Thursday, March 13, 2014

Officer Geoffrey Graves Arrested for Forcible Rape

A San Jose police officer has turned himself in after being charged with forcible rape. Geoffrey Graves, 38, has been a cop for six years. The victim is a woman he was sent to protect during a domestic dispute.

Neither the police nor the district attorney's office is saying where the rape occurred, except that it was a hotel where the victim once worked as a maid. Graves was one of the two officers who responded to a disturbance at the home of the woman and her husband. To resolve the problem, the woman said she would take a room at the hotel for the night. The two officers took her there. However, a police document says while one officer left, Graves stayed behind.

"The officer gained information and location of her hotel room and then went up there approximately 15 minutes later and knocked on the door," Santa Clara County deputy district attorney Carlos Vega said. "Unbeknownst to her, he opened the door.

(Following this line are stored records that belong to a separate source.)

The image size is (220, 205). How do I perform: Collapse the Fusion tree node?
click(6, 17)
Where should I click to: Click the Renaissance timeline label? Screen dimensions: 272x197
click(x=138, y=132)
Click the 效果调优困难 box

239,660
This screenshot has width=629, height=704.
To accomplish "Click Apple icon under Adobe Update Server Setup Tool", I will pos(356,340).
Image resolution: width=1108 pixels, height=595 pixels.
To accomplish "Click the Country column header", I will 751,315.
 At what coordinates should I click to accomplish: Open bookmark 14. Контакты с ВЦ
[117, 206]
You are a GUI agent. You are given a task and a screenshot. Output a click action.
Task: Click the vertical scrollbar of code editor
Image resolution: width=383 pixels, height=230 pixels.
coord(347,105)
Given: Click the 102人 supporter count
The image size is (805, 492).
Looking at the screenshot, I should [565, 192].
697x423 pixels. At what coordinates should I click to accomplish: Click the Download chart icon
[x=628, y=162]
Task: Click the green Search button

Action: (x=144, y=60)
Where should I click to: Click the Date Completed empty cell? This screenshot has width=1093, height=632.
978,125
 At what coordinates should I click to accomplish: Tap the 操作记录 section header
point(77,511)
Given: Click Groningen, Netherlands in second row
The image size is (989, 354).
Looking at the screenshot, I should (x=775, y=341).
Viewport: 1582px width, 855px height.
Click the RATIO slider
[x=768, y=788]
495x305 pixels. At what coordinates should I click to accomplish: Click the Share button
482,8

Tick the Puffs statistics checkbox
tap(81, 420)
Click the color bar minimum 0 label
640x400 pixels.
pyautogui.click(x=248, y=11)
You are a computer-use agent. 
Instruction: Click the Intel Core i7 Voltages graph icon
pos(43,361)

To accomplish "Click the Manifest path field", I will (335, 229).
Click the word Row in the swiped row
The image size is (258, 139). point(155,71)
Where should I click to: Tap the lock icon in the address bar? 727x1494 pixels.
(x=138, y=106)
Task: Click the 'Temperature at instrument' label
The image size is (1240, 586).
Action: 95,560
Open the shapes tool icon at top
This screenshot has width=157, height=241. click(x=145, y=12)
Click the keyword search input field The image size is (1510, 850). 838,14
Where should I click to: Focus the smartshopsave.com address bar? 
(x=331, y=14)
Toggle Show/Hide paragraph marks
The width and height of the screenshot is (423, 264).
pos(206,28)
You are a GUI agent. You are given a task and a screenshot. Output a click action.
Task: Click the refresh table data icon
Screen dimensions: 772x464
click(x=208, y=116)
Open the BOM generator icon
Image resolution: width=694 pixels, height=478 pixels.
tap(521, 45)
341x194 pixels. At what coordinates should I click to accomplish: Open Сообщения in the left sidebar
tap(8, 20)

She was asleep, and that's when he let himself in and forcibly pushed her on the bed."

The victim didn't report the incident for three weeks, and when she did, she went to the California Highway Patrol, not San Jose police.

Kathleen Krenek is executive director of Next Door Solutions, an agency that counsels victims of rape and domestic violence. She believes the victim may have feared retaliation.

"She has reason to be afraid driving down the street," Krenek said. "Is someone going to do something? Is an officer going to do something? Is he going to find her because he's got a lot on the line. I'm absolutely amazed at the courage that it must have taken to come forward at this time."

Graves faces one count of forcible rape. He turned himself in Monday but was freed from jail on $100,000 bail.

San Jose police put him on paid administrative leave. The department now faces the challenge of restoring public trust.

"This is difficult for everybody because it reflects on our job and what we do every day, so I know that the officers are troubled by it, but we are resilient, and we have been through other hard times, and we've pulled together to rebuild the trust of the community, and that's what we're going to work on doing," San Jose police spokesperson Sgt. Heather Randol said.